*** DATA EXCERPTS ***

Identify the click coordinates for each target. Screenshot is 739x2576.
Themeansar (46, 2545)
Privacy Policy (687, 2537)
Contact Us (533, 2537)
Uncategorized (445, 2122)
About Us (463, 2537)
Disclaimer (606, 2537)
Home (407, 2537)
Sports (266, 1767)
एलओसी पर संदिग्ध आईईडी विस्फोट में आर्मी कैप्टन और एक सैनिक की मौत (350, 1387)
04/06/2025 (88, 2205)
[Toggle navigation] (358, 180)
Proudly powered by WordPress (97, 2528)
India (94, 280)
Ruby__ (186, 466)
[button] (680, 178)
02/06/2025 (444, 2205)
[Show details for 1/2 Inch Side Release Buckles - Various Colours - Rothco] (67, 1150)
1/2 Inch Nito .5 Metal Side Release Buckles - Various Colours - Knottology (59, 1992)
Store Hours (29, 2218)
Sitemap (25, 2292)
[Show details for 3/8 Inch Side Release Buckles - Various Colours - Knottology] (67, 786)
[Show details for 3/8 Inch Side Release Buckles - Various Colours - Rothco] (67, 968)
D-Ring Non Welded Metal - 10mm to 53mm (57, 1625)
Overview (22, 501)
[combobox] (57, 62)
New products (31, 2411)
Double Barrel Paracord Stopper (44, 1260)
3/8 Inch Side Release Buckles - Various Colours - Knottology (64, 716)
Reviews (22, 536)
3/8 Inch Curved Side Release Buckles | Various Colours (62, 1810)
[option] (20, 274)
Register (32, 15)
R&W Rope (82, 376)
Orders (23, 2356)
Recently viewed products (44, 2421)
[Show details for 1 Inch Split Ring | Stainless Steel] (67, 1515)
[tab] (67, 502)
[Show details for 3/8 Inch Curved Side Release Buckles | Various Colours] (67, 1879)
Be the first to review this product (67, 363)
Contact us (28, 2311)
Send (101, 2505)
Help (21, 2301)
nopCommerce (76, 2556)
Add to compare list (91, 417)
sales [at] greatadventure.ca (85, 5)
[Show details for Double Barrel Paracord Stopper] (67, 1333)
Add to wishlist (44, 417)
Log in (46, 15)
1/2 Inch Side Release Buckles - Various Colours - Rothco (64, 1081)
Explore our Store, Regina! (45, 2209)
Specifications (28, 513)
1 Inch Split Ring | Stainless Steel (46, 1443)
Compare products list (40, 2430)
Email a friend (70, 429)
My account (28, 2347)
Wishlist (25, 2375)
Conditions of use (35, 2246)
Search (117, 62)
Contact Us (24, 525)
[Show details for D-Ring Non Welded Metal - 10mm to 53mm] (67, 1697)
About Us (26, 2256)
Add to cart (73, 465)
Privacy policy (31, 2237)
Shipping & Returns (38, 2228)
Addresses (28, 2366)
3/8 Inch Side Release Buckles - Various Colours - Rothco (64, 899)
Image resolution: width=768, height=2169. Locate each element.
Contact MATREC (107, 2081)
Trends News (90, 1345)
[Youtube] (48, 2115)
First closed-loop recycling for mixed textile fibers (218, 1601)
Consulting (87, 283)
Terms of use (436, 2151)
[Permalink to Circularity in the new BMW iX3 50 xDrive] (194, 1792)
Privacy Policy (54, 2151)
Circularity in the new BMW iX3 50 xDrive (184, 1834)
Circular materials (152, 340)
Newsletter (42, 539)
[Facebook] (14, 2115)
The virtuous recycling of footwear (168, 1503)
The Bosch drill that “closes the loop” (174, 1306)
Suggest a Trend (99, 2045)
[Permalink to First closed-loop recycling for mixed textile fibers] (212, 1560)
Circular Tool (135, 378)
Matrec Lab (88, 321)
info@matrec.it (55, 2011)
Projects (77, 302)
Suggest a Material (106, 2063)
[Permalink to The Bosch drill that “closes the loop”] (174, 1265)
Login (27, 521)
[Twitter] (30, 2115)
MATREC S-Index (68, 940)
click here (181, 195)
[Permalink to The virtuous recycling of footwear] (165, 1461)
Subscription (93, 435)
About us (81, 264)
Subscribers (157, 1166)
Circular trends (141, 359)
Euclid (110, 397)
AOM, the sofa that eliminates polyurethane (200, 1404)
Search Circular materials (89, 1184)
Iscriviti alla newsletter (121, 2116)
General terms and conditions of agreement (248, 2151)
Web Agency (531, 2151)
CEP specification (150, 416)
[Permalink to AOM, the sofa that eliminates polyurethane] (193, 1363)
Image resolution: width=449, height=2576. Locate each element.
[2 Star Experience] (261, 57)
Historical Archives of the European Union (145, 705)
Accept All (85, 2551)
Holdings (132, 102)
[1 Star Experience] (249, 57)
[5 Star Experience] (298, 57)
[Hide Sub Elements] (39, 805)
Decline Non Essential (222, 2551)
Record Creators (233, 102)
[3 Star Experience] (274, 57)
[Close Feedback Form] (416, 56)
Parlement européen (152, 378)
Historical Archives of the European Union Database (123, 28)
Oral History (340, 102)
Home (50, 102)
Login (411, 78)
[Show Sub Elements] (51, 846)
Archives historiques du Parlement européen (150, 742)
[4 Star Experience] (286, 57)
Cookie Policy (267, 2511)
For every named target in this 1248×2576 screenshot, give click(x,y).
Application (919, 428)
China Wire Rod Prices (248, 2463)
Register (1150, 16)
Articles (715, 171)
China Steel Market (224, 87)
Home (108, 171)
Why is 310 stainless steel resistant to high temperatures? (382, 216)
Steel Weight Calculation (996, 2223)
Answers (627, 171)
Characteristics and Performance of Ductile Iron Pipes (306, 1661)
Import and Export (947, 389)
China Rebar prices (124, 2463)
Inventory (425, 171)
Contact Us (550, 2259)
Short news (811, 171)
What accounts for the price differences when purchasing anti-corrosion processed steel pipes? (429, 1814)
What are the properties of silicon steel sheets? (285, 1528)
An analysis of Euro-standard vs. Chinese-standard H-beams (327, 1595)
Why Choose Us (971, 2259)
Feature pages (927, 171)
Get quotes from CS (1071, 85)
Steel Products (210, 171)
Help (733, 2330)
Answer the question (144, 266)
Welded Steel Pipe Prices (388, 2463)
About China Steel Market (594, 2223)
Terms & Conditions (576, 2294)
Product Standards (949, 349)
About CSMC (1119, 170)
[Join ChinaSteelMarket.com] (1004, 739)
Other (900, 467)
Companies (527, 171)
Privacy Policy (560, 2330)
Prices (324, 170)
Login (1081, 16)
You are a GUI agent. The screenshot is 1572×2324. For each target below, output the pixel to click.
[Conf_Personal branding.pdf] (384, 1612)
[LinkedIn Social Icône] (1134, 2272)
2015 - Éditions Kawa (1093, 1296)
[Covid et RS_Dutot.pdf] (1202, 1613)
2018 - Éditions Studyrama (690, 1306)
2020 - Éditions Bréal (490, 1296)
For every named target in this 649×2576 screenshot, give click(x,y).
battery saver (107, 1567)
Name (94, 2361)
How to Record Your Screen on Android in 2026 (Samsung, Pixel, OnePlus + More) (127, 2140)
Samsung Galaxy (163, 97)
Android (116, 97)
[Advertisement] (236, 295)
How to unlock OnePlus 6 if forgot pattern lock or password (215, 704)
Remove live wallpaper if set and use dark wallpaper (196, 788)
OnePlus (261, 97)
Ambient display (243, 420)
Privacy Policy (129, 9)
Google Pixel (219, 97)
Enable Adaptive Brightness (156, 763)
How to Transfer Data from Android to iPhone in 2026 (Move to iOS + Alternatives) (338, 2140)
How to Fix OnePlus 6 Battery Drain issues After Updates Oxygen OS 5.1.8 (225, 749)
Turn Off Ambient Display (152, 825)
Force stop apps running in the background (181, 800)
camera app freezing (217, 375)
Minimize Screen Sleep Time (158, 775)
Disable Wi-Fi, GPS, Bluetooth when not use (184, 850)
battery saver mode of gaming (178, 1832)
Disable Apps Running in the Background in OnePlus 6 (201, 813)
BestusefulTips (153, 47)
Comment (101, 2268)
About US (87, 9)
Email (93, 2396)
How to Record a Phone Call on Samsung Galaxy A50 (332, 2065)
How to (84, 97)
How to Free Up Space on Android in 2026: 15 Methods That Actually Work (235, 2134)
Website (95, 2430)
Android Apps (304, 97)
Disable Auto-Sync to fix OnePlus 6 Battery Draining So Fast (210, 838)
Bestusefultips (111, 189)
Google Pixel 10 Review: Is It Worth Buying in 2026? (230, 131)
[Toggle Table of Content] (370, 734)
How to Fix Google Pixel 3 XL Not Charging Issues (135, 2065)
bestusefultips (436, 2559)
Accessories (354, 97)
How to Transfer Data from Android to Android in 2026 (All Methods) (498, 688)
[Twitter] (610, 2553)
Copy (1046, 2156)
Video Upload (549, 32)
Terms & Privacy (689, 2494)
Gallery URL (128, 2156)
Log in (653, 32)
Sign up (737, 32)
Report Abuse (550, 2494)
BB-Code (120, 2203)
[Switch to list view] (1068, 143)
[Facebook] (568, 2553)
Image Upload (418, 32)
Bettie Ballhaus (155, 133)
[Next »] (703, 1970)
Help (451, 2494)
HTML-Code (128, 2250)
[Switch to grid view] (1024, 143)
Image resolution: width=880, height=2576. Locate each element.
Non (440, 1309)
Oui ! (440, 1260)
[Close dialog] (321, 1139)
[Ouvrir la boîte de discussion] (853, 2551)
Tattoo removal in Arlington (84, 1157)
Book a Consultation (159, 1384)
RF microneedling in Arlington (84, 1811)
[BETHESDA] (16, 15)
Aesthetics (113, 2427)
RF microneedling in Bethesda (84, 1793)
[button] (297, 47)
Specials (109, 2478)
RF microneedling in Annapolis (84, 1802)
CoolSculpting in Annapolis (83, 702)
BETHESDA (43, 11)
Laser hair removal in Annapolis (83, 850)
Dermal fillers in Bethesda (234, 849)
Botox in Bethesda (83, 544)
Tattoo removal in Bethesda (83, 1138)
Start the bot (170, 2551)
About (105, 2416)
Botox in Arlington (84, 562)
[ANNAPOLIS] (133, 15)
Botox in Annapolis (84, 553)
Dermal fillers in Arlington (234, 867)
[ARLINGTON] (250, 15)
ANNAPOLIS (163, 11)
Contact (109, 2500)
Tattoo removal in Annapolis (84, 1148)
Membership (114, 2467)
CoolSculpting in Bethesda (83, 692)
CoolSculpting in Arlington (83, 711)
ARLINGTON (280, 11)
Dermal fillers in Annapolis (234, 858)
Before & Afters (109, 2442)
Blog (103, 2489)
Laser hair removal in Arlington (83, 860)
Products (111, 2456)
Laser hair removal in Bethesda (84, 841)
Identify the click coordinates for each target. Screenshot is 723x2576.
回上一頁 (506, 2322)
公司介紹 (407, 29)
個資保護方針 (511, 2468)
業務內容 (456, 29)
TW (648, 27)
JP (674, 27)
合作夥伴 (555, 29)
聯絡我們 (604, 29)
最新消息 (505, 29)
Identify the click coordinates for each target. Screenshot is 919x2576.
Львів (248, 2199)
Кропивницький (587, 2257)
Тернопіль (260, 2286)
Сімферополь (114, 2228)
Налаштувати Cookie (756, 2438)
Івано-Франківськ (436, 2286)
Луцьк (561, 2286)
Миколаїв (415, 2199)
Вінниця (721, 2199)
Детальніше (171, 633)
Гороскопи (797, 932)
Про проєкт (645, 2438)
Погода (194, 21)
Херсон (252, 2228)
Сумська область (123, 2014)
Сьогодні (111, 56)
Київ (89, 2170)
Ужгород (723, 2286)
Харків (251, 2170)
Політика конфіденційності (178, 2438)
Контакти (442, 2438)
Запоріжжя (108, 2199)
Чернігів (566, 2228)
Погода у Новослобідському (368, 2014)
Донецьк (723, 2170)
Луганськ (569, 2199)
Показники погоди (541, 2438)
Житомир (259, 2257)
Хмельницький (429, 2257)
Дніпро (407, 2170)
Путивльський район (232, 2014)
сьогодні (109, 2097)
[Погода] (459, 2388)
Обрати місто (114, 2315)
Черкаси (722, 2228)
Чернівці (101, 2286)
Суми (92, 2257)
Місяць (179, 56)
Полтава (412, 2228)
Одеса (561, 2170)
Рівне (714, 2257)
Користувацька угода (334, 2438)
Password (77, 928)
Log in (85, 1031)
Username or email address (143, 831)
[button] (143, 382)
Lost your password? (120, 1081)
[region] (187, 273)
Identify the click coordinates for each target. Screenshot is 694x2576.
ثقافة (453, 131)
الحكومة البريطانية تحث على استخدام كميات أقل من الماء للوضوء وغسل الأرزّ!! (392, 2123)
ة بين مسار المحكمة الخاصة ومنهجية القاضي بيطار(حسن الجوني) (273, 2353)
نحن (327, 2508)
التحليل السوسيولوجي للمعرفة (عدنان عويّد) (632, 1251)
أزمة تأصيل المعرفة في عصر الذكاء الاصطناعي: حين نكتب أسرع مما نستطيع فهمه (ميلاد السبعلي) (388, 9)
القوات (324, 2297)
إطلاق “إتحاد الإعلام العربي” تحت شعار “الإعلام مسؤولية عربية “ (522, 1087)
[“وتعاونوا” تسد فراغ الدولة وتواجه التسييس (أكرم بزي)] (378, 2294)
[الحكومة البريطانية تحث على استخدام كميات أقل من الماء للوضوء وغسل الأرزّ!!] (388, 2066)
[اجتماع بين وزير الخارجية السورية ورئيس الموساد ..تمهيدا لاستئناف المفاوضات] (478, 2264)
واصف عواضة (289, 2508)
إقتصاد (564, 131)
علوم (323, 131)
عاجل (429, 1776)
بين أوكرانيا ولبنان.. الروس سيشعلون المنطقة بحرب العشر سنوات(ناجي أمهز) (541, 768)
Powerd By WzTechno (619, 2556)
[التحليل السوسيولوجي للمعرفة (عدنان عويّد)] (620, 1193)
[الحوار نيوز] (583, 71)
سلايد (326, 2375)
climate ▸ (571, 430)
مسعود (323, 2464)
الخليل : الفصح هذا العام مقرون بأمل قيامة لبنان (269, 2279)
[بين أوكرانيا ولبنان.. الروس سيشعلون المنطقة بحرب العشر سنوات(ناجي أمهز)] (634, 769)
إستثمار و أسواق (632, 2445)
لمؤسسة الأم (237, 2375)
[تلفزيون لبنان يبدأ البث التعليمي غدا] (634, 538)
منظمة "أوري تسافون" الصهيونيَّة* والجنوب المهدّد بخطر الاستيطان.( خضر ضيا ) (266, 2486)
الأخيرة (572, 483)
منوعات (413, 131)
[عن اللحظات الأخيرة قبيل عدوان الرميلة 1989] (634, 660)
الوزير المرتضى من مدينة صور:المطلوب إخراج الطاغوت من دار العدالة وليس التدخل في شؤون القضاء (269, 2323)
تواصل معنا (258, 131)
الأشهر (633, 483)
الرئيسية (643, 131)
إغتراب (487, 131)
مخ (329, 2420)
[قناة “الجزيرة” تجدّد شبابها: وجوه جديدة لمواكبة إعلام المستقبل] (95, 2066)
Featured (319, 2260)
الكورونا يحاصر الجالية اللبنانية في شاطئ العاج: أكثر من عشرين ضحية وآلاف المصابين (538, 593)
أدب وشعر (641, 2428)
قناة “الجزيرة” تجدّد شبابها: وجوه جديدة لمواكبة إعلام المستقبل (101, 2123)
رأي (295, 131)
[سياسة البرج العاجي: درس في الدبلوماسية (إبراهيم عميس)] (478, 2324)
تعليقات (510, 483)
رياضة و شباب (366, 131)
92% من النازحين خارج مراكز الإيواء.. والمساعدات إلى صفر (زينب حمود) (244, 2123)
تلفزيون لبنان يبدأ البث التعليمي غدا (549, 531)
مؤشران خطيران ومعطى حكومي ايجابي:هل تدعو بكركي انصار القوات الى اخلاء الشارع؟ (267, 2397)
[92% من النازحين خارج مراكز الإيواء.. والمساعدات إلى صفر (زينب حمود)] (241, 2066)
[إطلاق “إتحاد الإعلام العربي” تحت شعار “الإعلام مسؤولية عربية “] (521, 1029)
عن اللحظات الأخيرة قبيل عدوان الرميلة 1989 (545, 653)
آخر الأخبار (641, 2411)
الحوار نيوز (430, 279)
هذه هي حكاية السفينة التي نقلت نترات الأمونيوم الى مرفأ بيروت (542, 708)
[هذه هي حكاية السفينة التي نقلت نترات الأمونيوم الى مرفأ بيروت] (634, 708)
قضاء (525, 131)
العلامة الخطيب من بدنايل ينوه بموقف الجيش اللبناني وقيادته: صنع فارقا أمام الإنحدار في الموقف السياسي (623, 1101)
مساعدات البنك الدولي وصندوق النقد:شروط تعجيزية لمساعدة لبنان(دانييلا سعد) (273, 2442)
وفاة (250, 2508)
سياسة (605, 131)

*** End of DATA EXCERPTS ***

Once you find the line with "First closed-loop recycling for mixed textile fibers (218, 1601)" in the entries above, output it and each line after it up to and including the line with "The virtuous recycling of footwear (168, 1503)", and nothing else.

RESPONSE =>
First closed-loop recycling for mixed textile fibers (218, 1601)
Consulting (87, 283)
Terms of use (436, 2151)
[Permalink to Circularity in the new BMW iX3 50 xDrive] (194, 1792)
Privacy Policy (54, 2151)
Circularity in the new BMW iX3 50 xDrive (184, 1834)
Circular materials (152, 340)
Newsletter (42, 539)
[Facebook] (14, 2115)
The virtuous recycling of footwear (168, 1503)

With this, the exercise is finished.